Scomode verità

Scomode verità ***

Per raccontare il nuovo film di Mike Leigh che Lucky Red distribuisce finalmente quasi un anno dopo la sua prima al Festival di Toronto a settembre 2024, bisognerebbe forse partire dal titolo, Hard Truths, in italiano Scomode verità.

Come spesso accade nel cinema del regista inglese, il titolo è una promessa semplice ed essenziale, destinata a (non) avverarsi: Belle speranze, Dolce è la vita, Segreti e bugie, Naked, Career Girls.

Anche questa volta accade la stessa cosa: il film è certamente scomodo, urticante, ma le sue verità rimangono nascoste, figlie di una realtà familiare compromessa e impossibile.

Dopo il dittico d’epoca Turner e Peterloo, Leigh torna ad immaginare un viaggio sentimentale all’interno della piccola borghesia, che scardina convenzioni e sicurezze, lasciandoci attoniti ed esausti, come Pansy e Curtley, marito e moglie, estranei nella propria casa, in una mattina qualunque quando ciascuno ha più bisogno dell’altro.

Pansy è una casalinga sempre sul piede di guerra. Il film comincia con un urlo al suo risveglio e poi l’accompagna in lunghe giornate passate a pulire compulsivamente la sua casa-fortezza, insultando e minacciando brutalmente il marito Curtley, che ha una piccola impresa edile e il corpulento figlio Moses, ormai adulto, che passa le sue giornate con le cuffie sempre in testa, forse per non dover sentire i continui rimproveri di cui è oggetto, da parte dell’insopportabile madre.

Ma Pansy è ancor più ingestibile quando si avventura fuori di casa, in un negozio per scegliere un nuovo divano o in uno studio medico o dal dentista: aggressiva, misogina, manipolatrice, affetta da fobie incomprensibili, incontrarla vuol dire passare un pessimo quarto d’ora.

E’ evidentemente una donna profondamente depressa, delusa dalla vita, incapace di relazionarsi in modo civile con gli altri, respingente e umorale in modo patologico.

Solo che nessuno sembra avere la forza di dirglielo o di capirla, tranne la sorella Chantelle, una parrucchiera che ha cresciuto da sola due figlie e che sembra avere un altro carattere e un’altra umanità rispetto a Pansy.

Passano tutti assieme la festa della mamma, portando dei fiori sulla tomba della loro genitrice, ma è proprio in quella occasione che la crisi tra Pansy, Moses e Curtley esplode in tutta la sua evidenza, nel silenzio che è ormai l’unico modo per stare assieme.
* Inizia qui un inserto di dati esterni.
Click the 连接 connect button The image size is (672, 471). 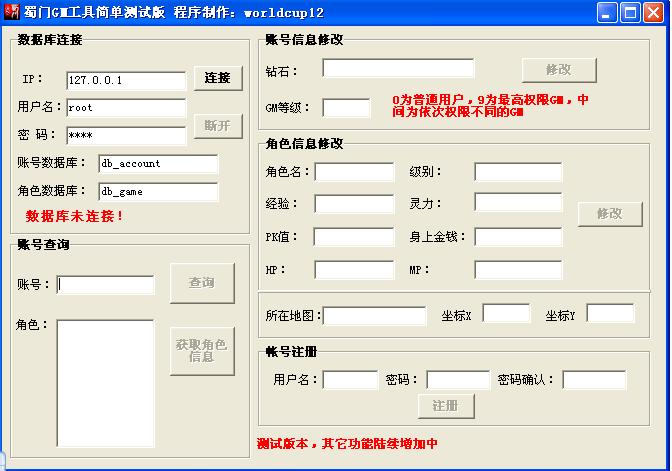point(217,79)
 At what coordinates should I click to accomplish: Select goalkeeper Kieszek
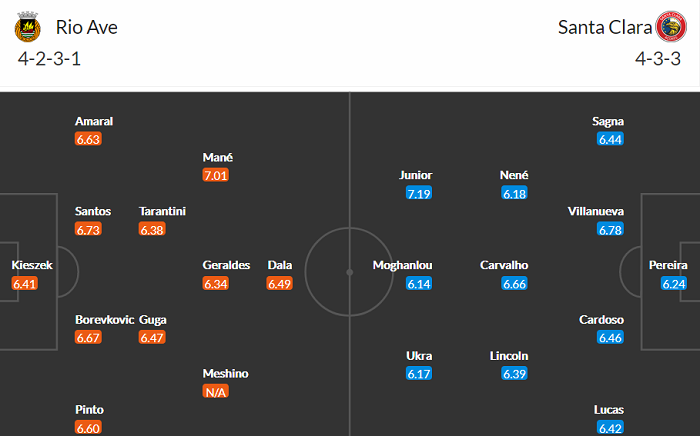coord(31,265)
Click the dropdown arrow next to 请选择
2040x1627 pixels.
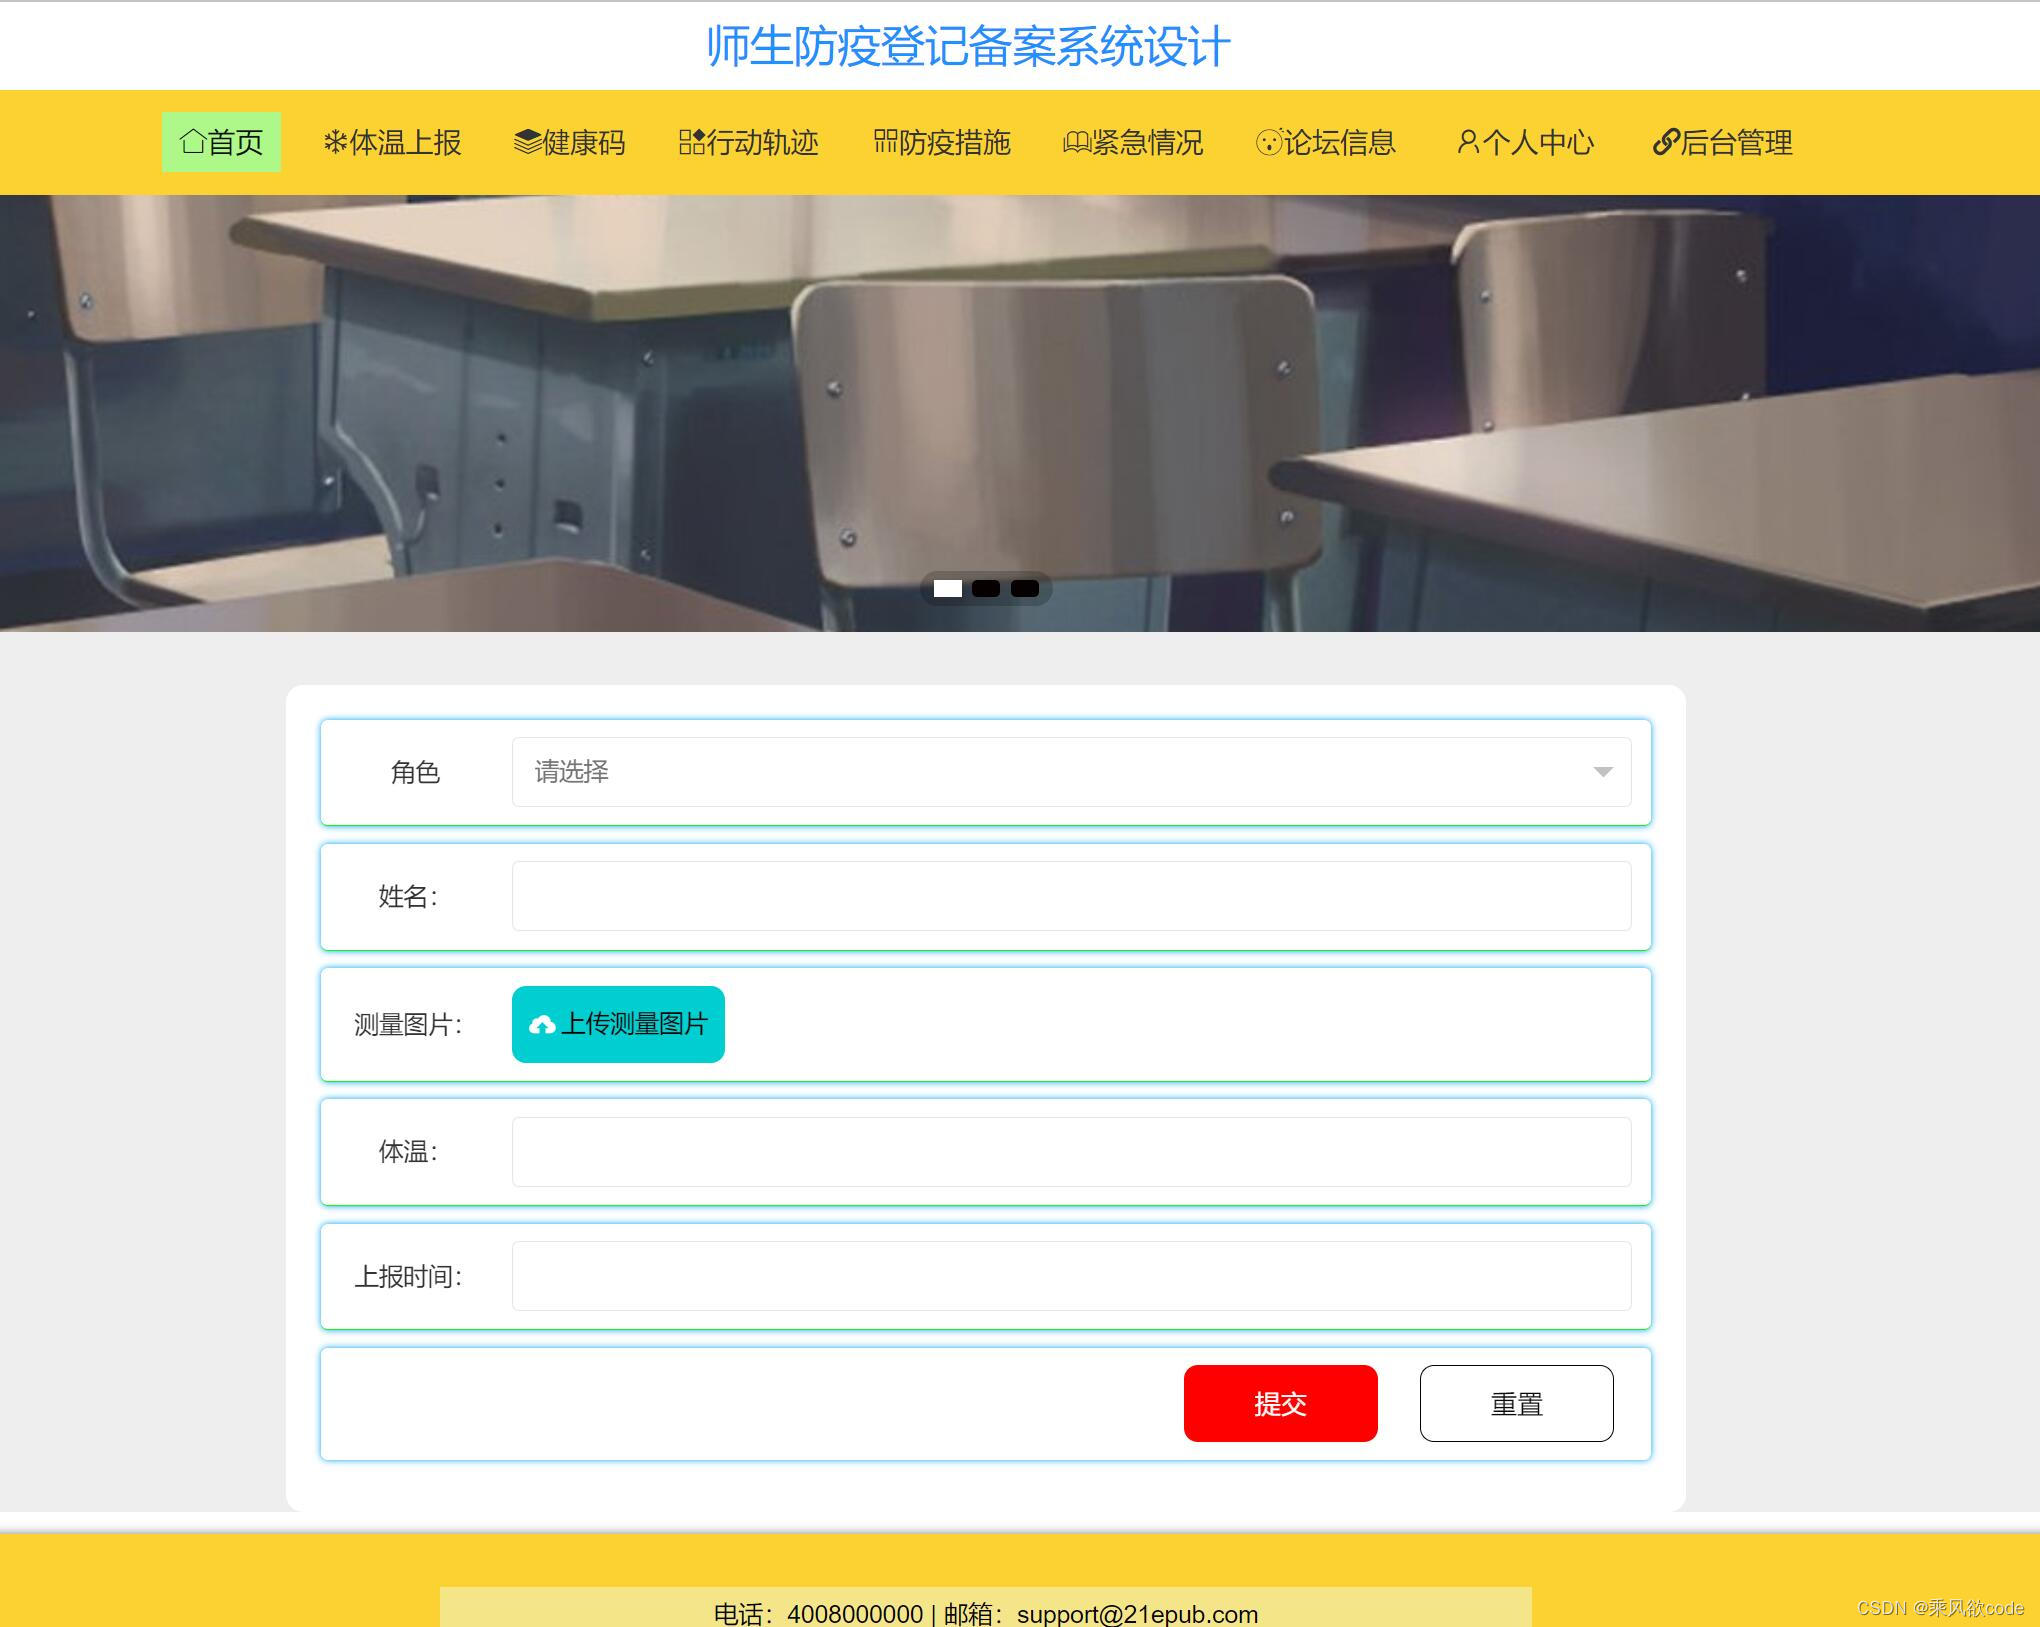pos(1605,771)
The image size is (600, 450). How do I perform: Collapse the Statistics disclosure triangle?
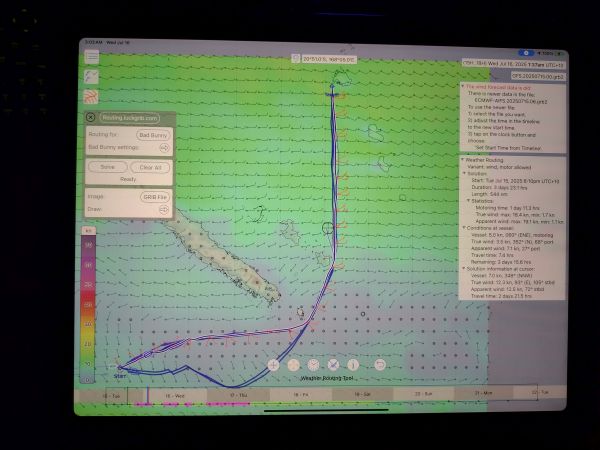coord(467,200)
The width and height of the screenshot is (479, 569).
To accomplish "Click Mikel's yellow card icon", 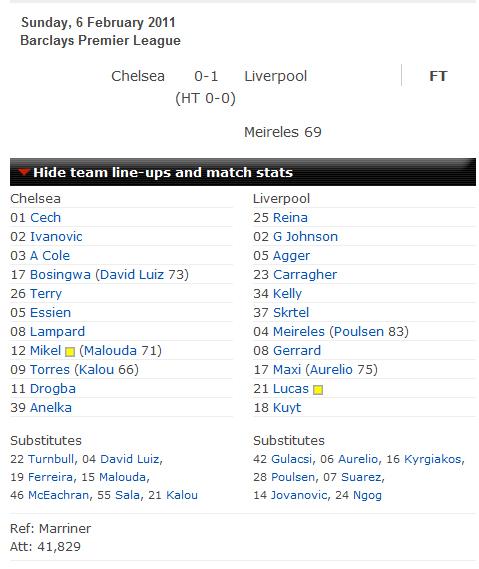I will point(70,352).
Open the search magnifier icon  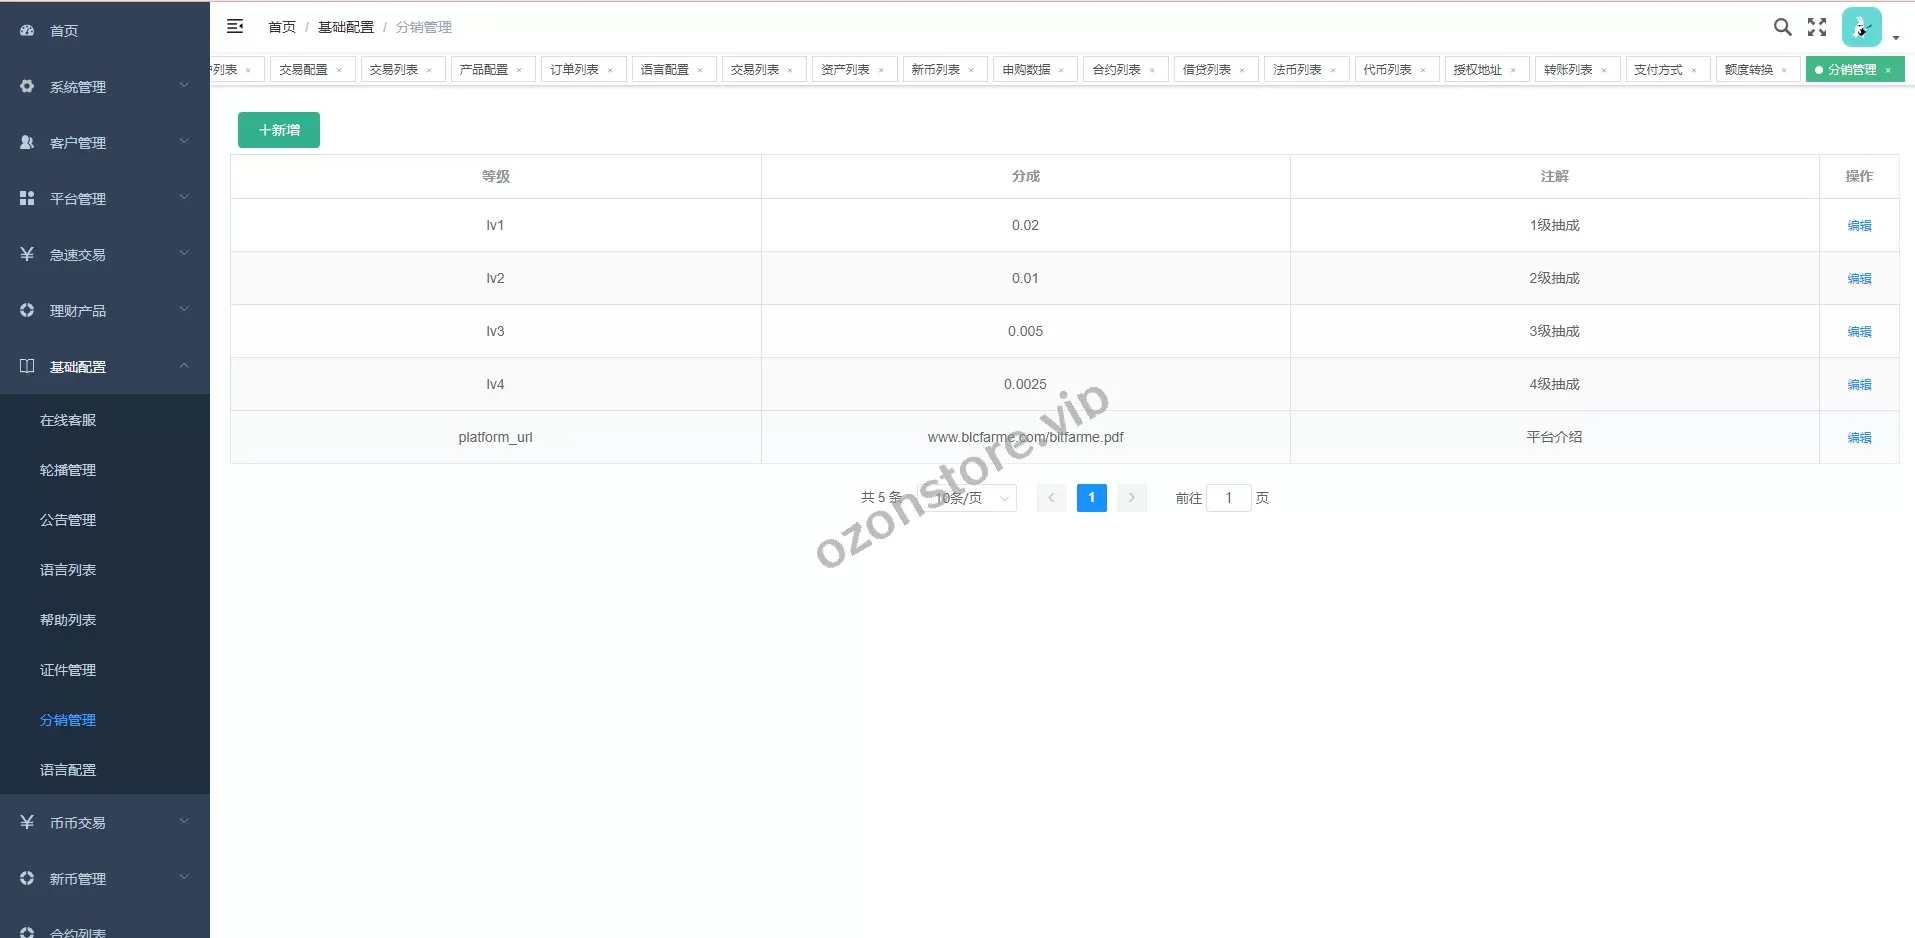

Il film di Leigh è il ritratto di un personaggio insostenibile, che rende impossibile qualsiasi identificazione. Completamente egoriferito, incapace di accettare persino l’aiuto e l’attenzione che tutti le riservano, chiuso in un dolore incomprensibile e muto, eppure capace di trasformarsi in un’aggressività ingestibile e persino comica, nelle sue derive extrafamiliari.

Il solito sguardo comprensivo e compassionevole di Leigh questa volta si posa a lungo su una donna il cui dolore è così profondo e radicale da escludere qualsiasi possibilità di redenzione.

Marianne Jean-Baptiste già in Segreti e bugie, costruisce una sorta di villain irrefrenabile, odioso e respingente, fino a quando non sembra crollare definitivamente sotto il peso delle sue malinconie. La sua interpretazione è sublime nella sua durezza e nel suo tentativo di evitare qualsiasi forma di coinvolgimento emotivo da parte di chi guarda.

Come potete immaginare Scomode verità è un film che non concede nulla, che rifiuta l’identificazione positiva, se non con il bellissimo ruolo della sorella Chantelle, in cui ritorna Michele Austin, che pure era già in Segreti e bugie.

In questo dramma tutto privato, Leigh si ritaglia un paio di scene di ordinaria stupidità lavorativa con le figlie di Chantelle, che sembrano incrinare anche il contesto familiare più sereno e giocoso della sorella.

La sua scrittura è come sempre affilatissima e basterebbe osservare la delicatezza con cui tratteggia la parabola di Moses, per comprendere che la scontrosità della sua protagonista non ha intaccato l’umanità profonda con cui Leigh guarda ai suoi personaggi.

Il finale stesso non può che rimanere sospeso, interrotto, forse aprendo solo per Moses una piccola via d’uscita, ma precipitando gli altri nella più desolante presa di coscienza di un tragico impasse familiare.

Leigh non ha risposte semplici e questo suo film pensato prima del COVID, ma girato solo tre anni dopo e respinto sia da Cannes sia da Venezia per motivi che appaiono incomprensibili, resta uno schiaffo che lascia le guance arrossate e la mente confusa, di fronte alla catastrofe familiare e personale che racconta.